Download Tabloid # 24 here

For more information, please contact the gallery at info@alejandravonhartz.com or call 305.438.0220. Please, visit our website at www.alejandravonhartz.net
Alejandra von Hartz Gallery
2630 NW 2nd. Avenue

Copyright Oriol Tarridas_2013

Drywood — Hunter Braithwaite
2013/03/17
http://artforum.com/picks/section=us#picks39518
“Drywood,” the title of this exhibition, refers to Cryptotermes brevis, a termite that can survive with barely any water, relying on six rectal glands to retain all moisture from digested matter. Endemic in Florida, it is an apt symbol in the hands of Gean Moreno and Ernesto Oroza, who here use the insect to signify another tropical infestation—the tourist souvenir. Just like a termite gnaws through walls, a souvenir eliminates the distance between cities and undermines their autonomous identity by propagating a simplistic, generic reading of a place. For their first exhibition at this gallery, Moreno and Oroza have placed twelve cement balls—each fifteen inches in diameter—in two neat rows across the front space. Before the concrete was poured, the artists stuffed the molds for the balls with Florida-branded beach towels featuring dolphins and sunsets, and now the spheres hemorrhage patches of brightly colored terrycloth. In its raw materiality and its role as a protective shell, the concrete hints at both the manufacture and the transportation of these souvenir items. Moreover, the anonymous surfaces, crisp and unadorned save for the prints of sea turtles peeking through, underscore the inherent sameness of all tourist items—the tchotchke Platonic ideal.

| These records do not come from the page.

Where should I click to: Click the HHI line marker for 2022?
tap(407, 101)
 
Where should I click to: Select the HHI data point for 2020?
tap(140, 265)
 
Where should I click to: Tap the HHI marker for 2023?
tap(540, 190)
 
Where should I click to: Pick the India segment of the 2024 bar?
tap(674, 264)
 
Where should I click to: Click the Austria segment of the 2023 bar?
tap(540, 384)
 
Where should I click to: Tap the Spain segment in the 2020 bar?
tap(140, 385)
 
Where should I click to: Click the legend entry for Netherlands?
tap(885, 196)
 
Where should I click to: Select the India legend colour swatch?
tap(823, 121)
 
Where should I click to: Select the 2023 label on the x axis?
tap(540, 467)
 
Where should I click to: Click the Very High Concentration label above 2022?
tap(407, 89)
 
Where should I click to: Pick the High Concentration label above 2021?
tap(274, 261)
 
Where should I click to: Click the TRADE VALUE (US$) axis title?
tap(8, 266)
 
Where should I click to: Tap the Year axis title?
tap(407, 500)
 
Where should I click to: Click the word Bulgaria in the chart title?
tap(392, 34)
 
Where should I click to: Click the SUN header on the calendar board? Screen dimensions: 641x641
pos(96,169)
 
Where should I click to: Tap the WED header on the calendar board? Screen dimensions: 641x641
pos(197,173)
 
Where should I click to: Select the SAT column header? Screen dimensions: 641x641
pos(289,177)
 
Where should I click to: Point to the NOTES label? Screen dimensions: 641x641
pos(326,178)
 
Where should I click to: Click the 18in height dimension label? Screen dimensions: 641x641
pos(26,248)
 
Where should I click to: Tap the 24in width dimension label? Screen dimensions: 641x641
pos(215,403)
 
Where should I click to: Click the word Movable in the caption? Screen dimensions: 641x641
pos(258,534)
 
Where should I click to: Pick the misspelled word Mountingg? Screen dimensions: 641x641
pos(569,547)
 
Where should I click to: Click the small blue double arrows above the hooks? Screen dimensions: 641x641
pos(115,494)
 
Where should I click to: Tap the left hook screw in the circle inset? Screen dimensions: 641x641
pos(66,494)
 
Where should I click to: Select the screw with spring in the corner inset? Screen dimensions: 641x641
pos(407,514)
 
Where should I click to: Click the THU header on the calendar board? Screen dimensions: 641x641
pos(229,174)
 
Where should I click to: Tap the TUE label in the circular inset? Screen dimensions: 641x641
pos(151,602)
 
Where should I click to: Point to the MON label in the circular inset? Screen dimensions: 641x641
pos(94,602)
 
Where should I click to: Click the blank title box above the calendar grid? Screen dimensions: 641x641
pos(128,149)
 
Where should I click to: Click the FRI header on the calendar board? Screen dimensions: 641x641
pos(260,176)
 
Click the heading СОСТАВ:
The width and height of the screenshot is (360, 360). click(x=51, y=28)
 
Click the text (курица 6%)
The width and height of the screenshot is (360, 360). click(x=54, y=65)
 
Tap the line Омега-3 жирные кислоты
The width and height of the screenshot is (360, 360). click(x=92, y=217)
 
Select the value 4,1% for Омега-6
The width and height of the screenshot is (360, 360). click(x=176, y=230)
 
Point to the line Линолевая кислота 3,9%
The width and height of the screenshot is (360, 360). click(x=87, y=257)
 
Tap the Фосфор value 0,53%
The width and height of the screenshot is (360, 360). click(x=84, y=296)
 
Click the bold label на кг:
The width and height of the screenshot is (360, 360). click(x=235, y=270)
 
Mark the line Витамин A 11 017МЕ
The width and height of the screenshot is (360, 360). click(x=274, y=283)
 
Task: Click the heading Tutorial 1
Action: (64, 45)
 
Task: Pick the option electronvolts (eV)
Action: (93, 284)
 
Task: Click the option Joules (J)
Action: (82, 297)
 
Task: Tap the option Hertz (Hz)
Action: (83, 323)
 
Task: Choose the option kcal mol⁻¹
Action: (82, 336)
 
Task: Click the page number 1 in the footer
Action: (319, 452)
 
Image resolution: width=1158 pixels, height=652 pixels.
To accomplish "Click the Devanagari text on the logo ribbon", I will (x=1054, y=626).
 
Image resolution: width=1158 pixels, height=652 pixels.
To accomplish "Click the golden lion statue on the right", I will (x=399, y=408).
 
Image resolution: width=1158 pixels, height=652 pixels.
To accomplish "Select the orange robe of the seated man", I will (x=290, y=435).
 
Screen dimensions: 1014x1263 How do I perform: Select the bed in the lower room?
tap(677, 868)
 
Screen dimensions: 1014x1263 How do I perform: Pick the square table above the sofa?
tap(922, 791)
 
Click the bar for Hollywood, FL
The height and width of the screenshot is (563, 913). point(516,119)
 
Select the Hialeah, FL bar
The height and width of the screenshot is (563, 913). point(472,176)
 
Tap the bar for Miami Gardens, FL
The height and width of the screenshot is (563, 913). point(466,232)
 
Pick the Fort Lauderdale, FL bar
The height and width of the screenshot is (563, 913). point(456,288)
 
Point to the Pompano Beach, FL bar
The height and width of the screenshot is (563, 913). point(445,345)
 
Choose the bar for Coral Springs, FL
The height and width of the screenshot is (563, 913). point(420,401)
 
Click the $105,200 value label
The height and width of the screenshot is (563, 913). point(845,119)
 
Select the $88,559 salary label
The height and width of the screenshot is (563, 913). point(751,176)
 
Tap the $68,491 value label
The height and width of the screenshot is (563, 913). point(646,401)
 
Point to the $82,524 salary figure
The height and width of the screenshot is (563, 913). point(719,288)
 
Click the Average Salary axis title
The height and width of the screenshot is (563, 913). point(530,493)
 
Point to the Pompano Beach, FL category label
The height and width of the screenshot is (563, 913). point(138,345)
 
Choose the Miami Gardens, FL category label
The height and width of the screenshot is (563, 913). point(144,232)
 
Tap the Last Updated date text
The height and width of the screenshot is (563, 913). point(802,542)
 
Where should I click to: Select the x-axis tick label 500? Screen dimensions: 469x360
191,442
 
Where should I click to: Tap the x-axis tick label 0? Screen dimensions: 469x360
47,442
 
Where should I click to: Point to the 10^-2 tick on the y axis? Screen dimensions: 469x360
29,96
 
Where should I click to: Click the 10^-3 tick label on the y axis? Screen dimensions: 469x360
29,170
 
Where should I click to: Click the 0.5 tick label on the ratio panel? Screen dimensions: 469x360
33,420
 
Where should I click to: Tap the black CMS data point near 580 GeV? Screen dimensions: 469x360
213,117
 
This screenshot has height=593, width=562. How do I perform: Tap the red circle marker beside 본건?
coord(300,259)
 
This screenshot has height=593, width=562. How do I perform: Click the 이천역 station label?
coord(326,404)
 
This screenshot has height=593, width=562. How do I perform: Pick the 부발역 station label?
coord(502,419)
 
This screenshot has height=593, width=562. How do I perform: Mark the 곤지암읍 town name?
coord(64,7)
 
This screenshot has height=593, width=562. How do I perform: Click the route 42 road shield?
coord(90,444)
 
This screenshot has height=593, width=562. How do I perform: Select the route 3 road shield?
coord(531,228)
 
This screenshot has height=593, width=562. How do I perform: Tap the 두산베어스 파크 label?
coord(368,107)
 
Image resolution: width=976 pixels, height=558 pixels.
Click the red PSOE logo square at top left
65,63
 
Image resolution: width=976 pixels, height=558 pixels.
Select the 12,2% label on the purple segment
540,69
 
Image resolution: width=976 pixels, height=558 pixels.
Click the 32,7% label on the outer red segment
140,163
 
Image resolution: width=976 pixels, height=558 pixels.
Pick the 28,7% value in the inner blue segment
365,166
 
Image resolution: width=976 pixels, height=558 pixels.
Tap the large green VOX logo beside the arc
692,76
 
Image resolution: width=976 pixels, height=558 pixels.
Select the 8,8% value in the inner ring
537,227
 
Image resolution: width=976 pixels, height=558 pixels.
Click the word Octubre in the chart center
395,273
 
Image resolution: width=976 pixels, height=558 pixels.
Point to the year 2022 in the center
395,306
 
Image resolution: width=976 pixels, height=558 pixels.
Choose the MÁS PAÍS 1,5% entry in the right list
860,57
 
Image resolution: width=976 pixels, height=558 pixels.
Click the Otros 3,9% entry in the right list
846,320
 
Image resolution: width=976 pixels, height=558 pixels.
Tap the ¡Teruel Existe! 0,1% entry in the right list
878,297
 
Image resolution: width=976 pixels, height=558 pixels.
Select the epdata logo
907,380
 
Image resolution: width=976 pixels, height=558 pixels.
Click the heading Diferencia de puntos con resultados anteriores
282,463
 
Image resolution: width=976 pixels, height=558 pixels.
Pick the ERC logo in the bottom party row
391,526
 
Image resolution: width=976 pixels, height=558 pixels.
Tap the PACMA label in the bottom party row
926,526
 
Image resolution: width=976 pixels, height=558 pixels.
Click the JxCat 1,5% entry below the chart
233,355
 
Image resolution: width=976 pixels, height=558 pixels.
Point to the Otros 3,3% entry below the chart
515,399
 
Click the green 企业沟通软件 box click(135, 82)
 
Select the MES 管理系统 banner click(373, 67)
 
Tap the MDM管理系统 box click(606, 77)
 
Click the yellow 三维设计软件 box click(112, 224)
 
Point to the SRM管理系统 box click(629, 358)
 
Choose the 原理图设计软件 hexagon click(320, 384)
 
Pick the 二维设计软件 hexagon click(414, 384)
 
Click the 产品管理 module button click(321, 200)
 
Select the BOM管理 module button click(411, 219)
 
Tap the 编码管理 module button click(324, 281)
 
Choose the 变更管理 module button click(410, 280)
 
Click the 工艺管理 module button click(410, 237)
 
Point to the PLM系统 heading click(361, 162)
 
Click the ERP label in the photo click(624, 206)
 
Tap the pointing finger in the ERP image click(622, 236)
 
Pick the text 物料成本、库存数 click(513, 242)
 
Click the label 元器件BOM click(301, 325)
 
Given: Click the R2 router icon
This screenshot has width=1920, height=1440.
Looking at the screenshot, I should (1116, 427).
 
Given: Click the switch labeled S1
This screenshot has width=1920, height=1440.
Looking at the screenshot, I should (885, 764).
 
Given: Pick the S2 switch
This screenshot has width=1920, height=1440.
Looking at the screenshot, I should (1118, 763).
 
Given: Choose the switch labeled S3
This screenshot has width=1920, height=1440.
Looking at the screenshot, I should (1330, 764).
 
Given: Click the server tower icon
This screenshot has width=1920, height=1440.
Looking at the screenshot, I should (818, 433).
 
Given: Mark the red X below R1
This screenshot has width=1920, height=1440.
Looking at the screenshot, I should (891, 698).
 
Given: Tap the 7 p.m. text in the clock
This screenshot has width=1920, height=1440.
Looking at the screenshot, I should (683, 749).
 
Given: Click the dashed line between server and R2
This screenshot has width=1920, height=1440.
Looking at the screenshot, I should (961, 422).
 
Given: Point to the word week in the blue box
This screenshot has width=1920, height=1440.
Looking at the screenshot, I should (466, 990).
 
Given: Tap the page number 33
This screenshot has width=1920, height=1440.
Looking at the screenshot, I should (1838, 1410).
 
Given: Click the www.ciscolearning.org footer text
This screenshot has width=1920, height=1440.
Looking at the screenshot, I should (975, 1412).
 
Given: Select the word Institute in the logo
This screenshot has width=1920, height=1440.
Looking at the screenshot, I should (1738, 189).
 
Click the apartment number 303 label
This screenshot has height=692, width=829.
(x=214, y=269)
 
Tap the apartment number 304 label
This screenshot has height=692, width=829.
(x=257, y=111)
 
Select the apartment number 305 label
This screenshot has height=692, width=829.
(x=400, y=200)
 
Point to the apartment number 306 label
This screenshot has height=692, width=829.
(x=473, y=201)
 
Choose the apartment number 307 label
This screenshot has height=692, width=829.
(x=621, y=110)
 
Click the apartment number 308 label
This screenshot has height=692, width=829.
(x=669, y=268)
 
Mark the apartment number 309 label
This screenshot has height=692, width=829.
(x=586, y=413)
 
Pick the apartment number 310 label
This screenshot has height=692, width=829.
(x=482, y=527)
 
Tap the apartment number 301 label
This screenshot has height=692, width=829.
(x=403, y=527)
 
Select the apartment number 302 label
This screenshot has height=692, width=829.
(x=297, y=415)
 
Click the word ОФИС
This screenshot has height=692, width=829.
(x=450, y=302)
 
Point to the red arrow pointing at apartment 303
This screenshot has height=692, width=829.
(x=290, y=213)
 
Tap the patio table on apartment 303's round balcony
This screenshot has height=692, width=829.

But the cracking face of the spheres realizes a breakdown of the logical dissemination of the souvenir and similar consumer items, a crisis that is examined in the rest of the show. Stapled to the walls in ordered repetition are twenty-four issues of Tabloid, Moreno and Oroza’s single-page newsprint journal, at once a record of their practice and an ongoing critique of mass production. A bootleg copy of Glauber Rocha’s 1972 Brazilian film Cancer plays in the back room. The visceral memory of the Brazilian avant-garde is evoked by Rocha’s self-proclaimed experiment in minimal editing, and within this streamlined world of the spheres and the newspapers, it is a rambling, amorphous intrusion. Like the termite, the film burrows through the traditional borders of shot and scene by actively ignoring editing. Here is the crux of Moreno and Orozas’s argument—an attempt to unite the production and distribution of souvenirs through the strange biology of termites. Throughout the show, the uneasy placement of the objects foreshadows future rupture. The artists have set the spheres on the cracks between the floorboards and one, set off by the crack, seems to be threatening to tunnel—not unlike Cryptotermes brevis—right through the drywall.